Topics: housing discrimination, racial covenants, civil rights, property rights

Summary

Background

These cases arise from a block of houses in Northwest Washington where, in 1906, many lots were sold with a covenant forbidding sale or rental to Black people. Several Black buyers purchased homes on lots subject to those covenants. Neighbors who owned other lots in the block sued in federal court to stop the sales. The District Court voided the Black buyers’ deeds, enjoined sellers from selling to Black persons, and ordered the buyers to leave; the Court of Appeals affirmed, and the cases reached the Supreme Court.

Reasoning

The main question was whether federal courts in the District of Columbia may enforce private agreements that bar property sales based on race.
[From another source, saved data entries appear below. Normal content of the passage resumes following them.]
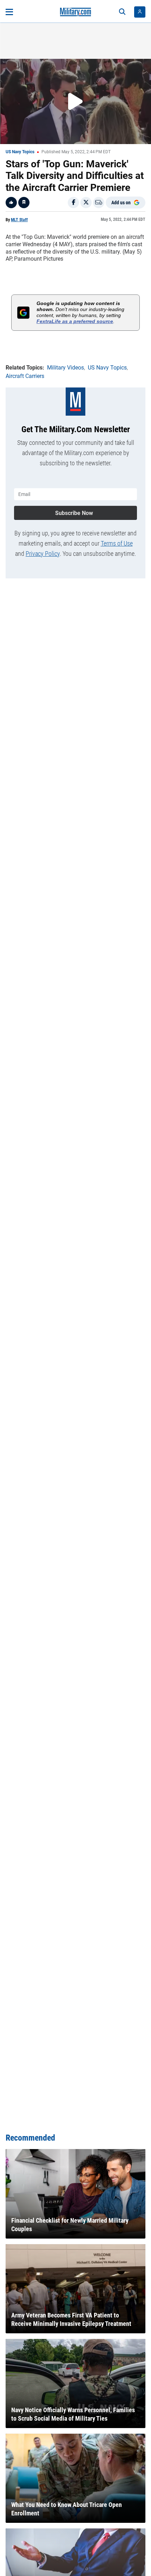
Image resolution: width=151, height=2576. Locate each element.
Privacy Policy (43, 553)
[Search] (122, 12)
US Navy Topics (20, 152)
The Court relied on the Civil Rights Act of 1866, saying that federal courts cannot use their power to enforce private race-based restrictions when that enforcement denies the same property rights Congress guaranteed to nonwhite citizens. The Justices concluded that judicial enforcement of the covenants in Washington would strip Black buyers of the right to buy, hold, and convey property and so could not stand.

Real world impact

As a result, federal courts in the Nation’s capital may not issue orders enforcing racially restrictive covenants that would deprive nonwhite buyers of property rights. The opinion left intact the idea that private parties may make agreements, but it forbids using federal judicial power to turn those agreements into court-ordered race bans. The ruling aligns with treatment of similar restrictions imposed by state courts.

Dissents or concurrances

Justice Frankfurter wrote separately to stress an equitable point: courts exercising their conscience should not grant injunctions to enforce agreements that violate basic rights, and that principle supports the Court’s outcome.